TASK PROMPT:
Copy out the part of the entries that opens with the line containing "Identify the location" and closes with the line containing "I want to click on the leftmost", keeping both of those lines. Leave the pictures out.

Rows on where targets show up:
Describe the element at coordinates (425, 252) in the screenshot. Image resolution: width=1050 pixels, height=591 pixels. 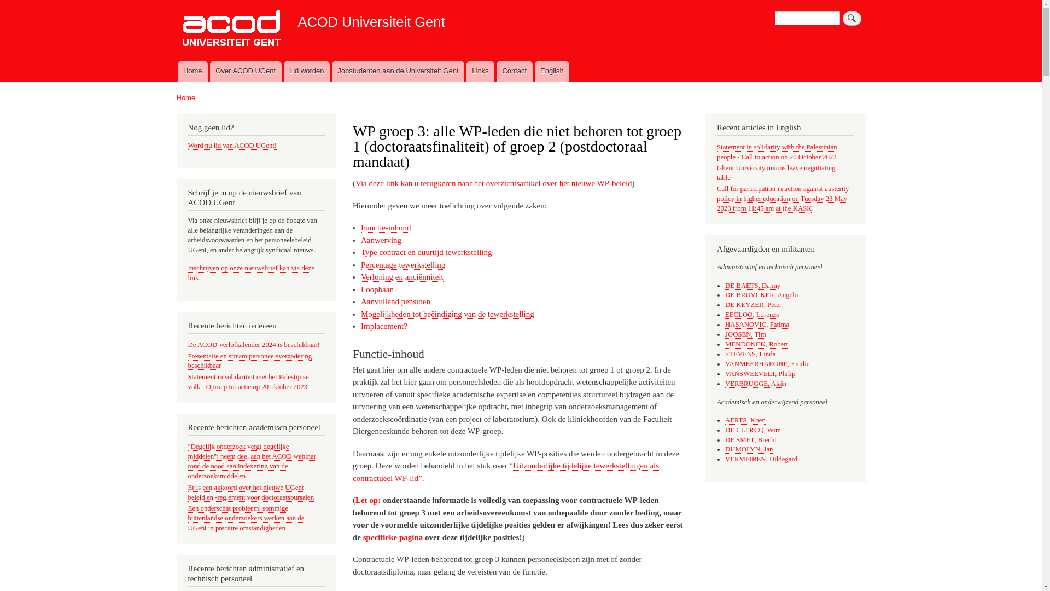
I see `'Type contract en duurtijd tewerkstelling'` at that location.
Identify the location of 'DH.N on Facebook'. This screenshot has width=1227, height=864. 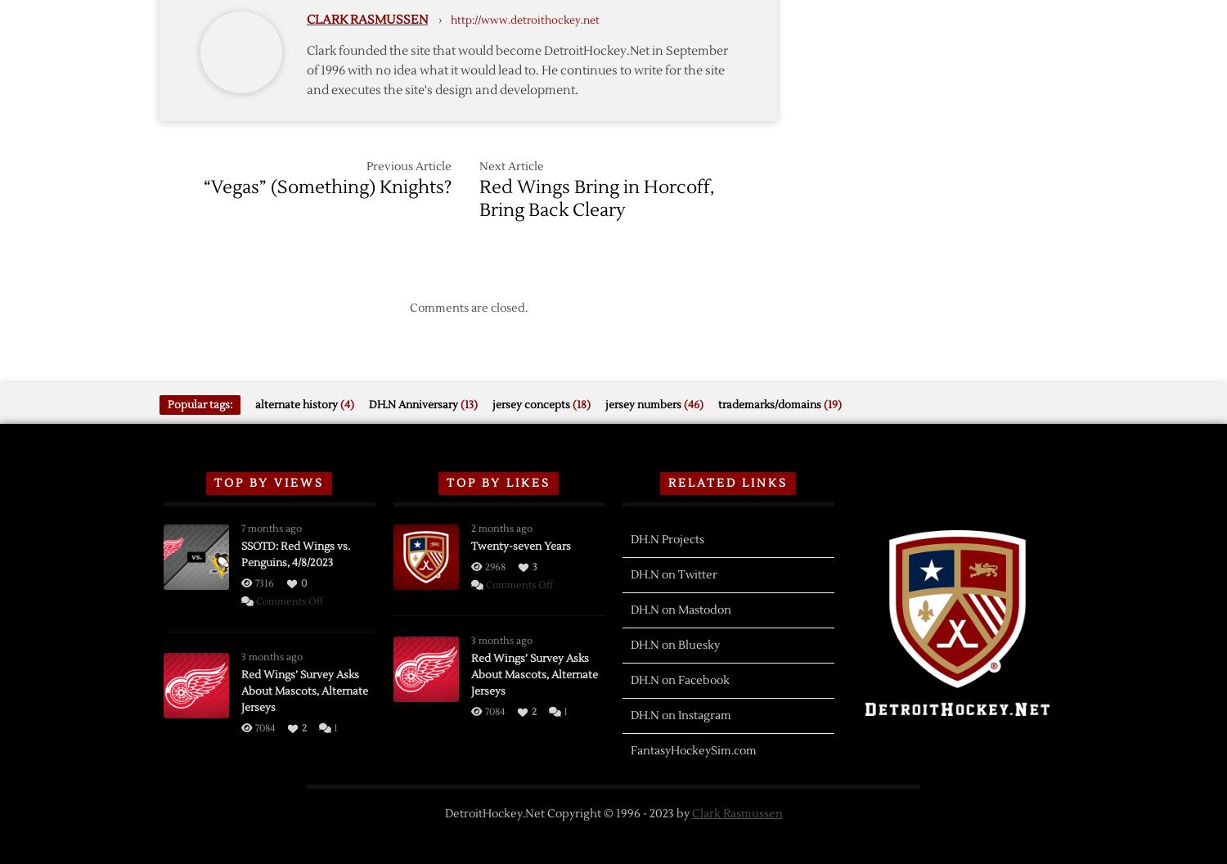
(679, 679).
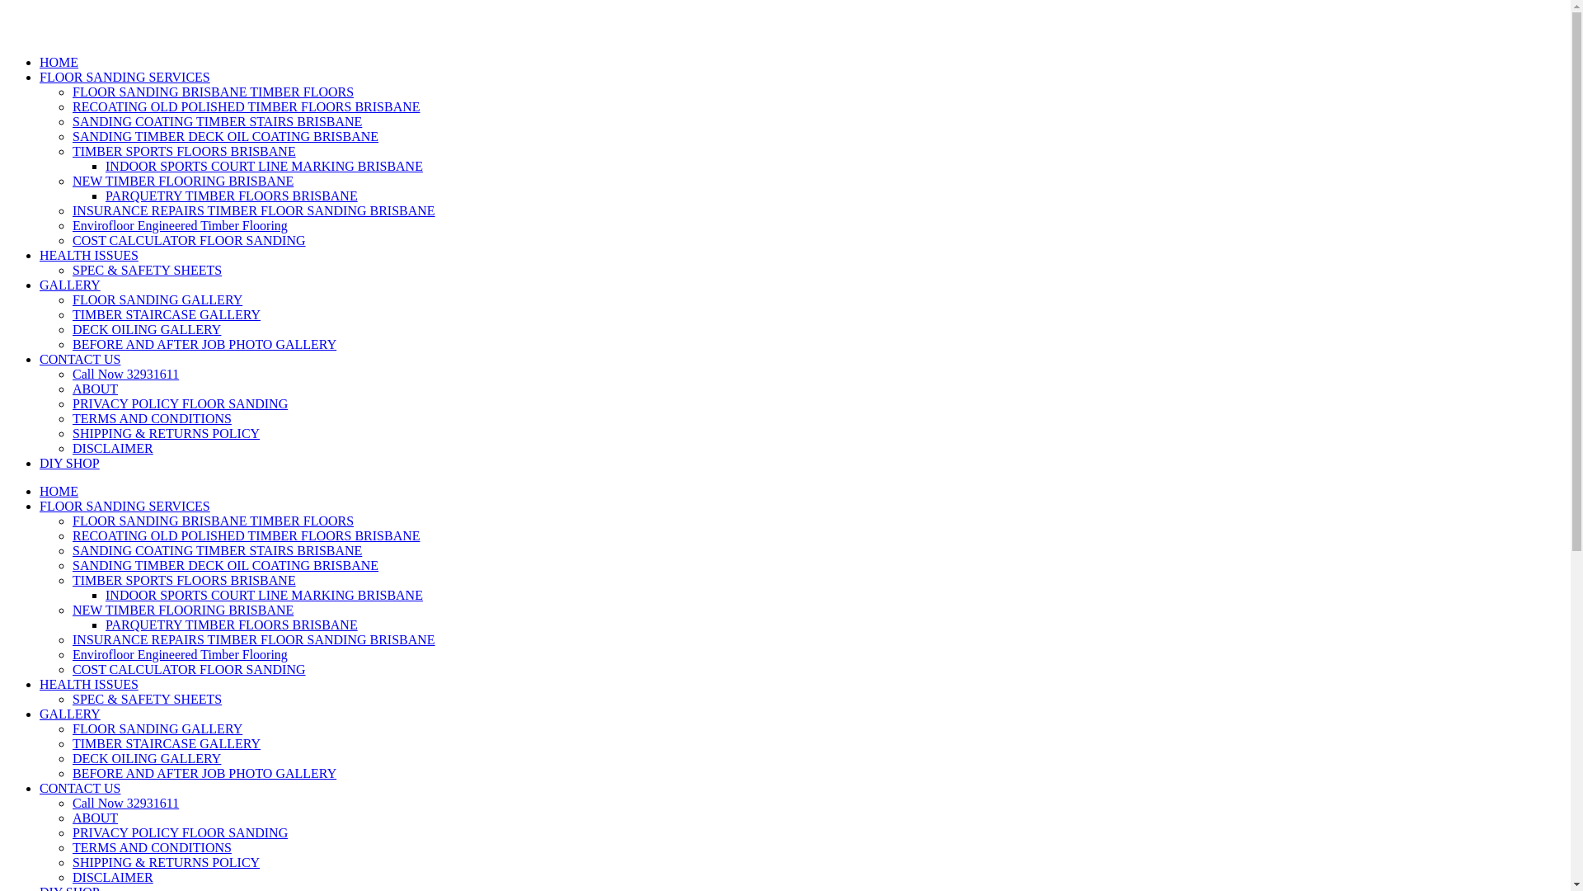  What do you see at coordinates (112, 876) in the screenshot?
I see `'DISCLAIMER'` at bounding box center [112, 876].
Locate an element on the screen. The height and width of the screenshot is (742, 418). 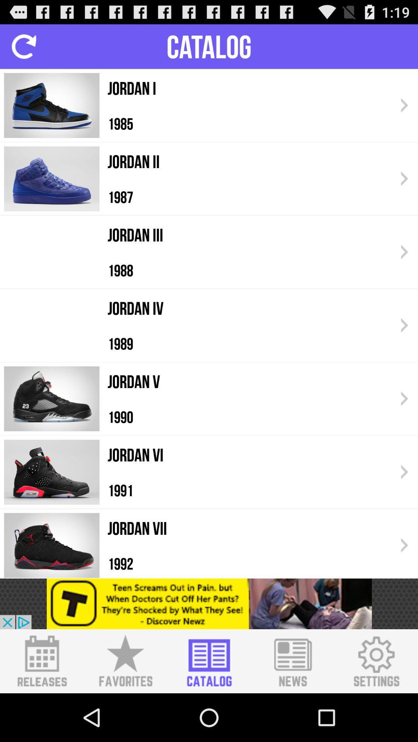
news is located at coordinates (292, 661).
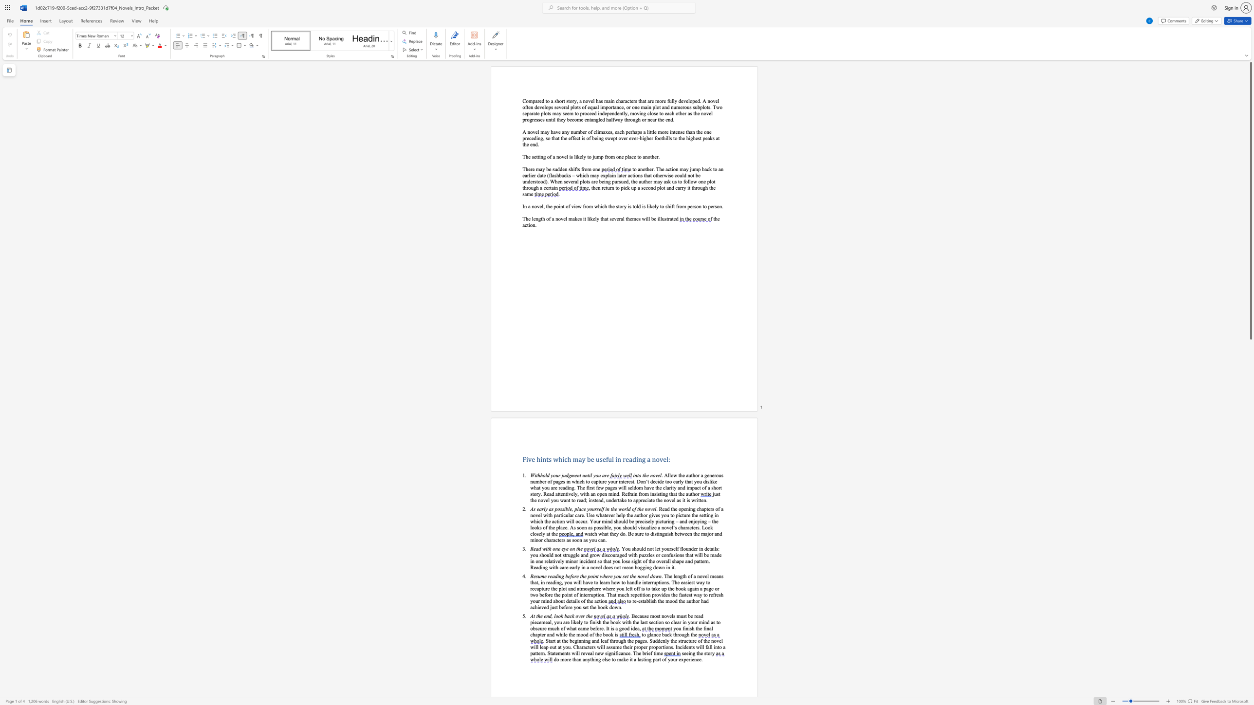  I want to click on the subset text "hints which may be useful in readin" within the text "Five hints which may be useful in reading a novel:", so click(536, 459).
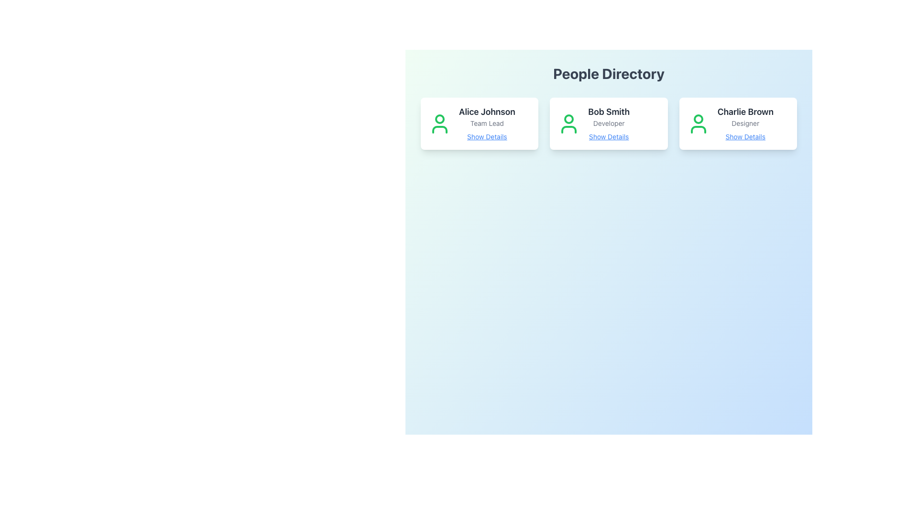  I want to click on the leftmost Information Card in the grid to potentially reveal additional details or actions, so click(480, 123).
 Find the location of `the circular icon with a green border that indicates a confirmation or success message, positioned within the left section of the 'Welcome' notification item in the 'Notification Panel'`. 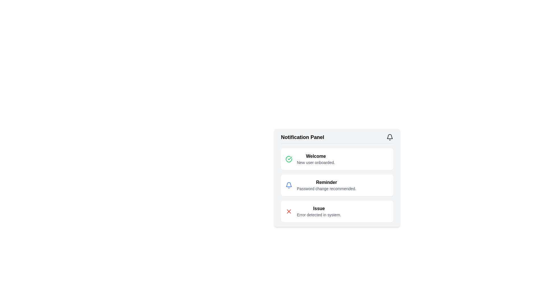

the circular icon with a green border that indicates a confirmation or success message, positioned within the left section of the 'Welcome' notification item in the 'Notification Panel' is located at coordinates (289, 159).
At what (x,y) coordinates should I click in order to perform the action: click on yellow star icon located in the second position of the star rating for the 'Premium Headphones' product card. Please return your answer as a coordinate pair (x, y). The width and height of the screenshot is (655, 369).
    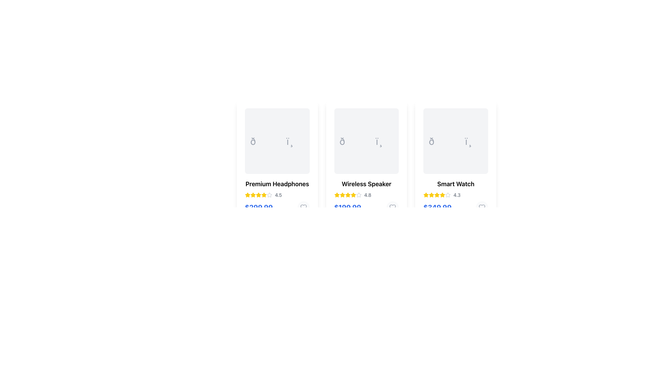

FINISHED ANSWER:
Identify the location of 'DH.N on Facebook'. This screenshot has width=1227, height=864. 
(679, 679).
  What do you see at coordinates (112, 876) in the screenshot?
I see `'DISCLAIMER'` at bounding box center [112, 876].
Locate an element on the screen. The height and width of the screenshot is (742, 418). 
news is located at coordinates (292, 661).
  I want to click on the subset text "hints which may be useful in readin" within the text "Five hints which may be useful in reading a novel:", so click(536, 459).
  I want to click on the leftmost Information Card in the grid to potentially reveal additional details or actions, so click(480, 123).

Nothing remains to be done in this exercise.